Become a member and get exclusive access to articles, live sessions and more!
Start Your Free Trial

Inside Slugs’ Saloon, Jazz’s Most Notorious Nightclub

In this award-winning investigative report, James Gavin delves into the lore of a jazz landmark

In the 1960s, New York’s East Village was a hodgepodge of Lower East Side multi-ethnicity—Ukrainians, Poles, Puerto Ricans, Jews—and a burgeoning Bohemia of coffeehouses, experimental theatre and artists. Poverty and rampant drug action formed the backdrop. “The neighborhood had a beat to it that went on 24 hours,” says Charles Biada, then a young police officer at the nearby Ninth Precinct. “Somehow everyone seemed to interrelate.”

Then night fell, and the unlit streets vibrated with danger. Dealers skulked in doorways; muggings were common. But that didn’t stop musicians and their fans from trekking into scary Alphabet City, east of First Avenue, to visit a club that lured the bravest renegades in jazz. Taxi drivers avoided the area, and the nearest subway stop was blocks away; those who lacked a car walked briskly. Along the way they passed squalid tenements, a men’s homeless shelter and the clubhouse of the Hells Angels, with a row of Harley-Davidsons outside.

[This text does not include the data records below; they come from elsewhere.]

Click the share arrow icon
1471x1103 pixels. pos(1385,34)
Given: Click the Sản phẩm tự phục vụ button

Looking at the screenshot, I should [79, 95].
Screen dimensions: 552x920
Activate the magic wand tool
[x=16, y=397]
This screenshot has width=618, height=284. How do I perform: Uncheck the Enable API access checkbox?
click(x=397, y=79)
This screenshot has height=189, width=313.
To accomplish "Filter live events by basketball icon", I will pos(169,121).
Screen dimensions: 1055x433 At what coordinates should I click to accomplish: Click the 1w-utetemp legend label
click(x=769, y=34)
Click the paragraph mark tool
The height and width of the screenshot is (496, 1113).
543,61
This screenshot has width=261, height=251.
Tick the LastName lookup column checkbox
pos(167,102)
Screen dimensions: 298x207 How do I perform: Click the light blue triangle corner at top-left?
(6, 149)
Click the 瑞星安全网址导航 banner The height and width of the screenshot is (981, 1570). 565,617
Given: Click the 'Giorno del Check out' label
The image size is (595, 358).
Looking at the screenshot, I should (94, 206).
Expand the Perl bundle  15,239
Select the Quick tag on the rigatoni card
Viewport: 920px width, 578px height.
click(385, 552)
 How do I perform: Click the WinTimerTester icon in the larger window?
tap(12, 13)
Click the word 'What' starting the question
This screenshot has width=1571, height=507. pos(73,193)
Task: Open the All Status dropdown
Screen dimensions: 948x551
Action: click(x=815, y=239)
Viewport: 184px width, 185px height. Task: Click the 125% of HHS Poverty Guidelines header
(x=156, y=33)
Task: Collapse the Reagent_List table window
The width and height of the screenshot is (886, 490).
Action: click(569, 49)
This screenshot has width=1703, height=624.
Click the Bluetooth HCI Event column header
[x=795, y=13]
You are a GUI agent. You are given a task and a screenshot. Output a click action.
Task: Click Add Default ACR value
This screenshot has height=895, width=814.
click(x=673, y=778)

Past Avenue B, at 242 East 3rd Street, stood a bar whose hanging wooden sign read “Slugs’.” According to Sounds & Fury, a jazz magazine of the day, the windows were “usually dirty,” the front door “hard to open.” It had two eye-level grates, out of which spilled tough-sounding jazz. According to author Paul Pines—who later opened another neighborhood jazz club, the Tin Palace—”you knew you were at the gates of the underworld.”

Slugs’ Saloon was the ultimate jazz dive: bare brick walls; hanging globe light fixtures that barely lit up the dark; pushers hovering near the men’s room; sawdust, mixed with peanut shells, on the floor. “If someone threw up you’d just cover it up,” says saxophonist Gary Bartz, who played there often. A bar ran along the left; beat-up tables and chairs filled out the room. Slugs’ was crowded with jazzmen and hardcore fans, who focused on a stage in the back.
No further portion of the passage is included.